• Set exercise: Could you give back every one of the records below, character for character, with nothing changed?

• Data:
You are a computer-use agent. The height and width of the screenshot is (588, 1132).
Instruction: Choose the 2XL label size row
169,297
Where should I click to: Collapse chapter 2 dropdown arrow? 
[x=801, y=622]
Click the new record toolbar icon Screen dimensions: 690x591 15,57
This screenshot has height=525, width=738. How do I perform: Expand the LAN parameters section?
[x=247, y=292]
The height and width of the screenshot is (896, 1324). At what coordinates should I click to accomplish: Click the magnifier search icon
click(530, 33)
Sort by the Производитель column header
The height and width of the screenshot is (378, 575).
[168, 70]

• Correct answer:
You are a computer-use agent. The height and width of the screenshot is (588, 1132).
Instruction: Choose the 2XL label size row
169,297
Where should I click to: Collapse chapter 2 dropdown arrow? 
[x=801, y=622]
Click the new record toolbar icon Screen dimensions: 690x591 15,57
This screenshot has height=525, width=738. How do I perform: Expand the LAN parameters section?
[x=247, y=292]
The height and width of the screenshot is (896, 1324). At what coordinates should I click to accomplish: Click the magnifier search icon
click(530, 33)
Sort by the Производитель column header
The height and width of the screenshot is (378, 575).
[168, 70]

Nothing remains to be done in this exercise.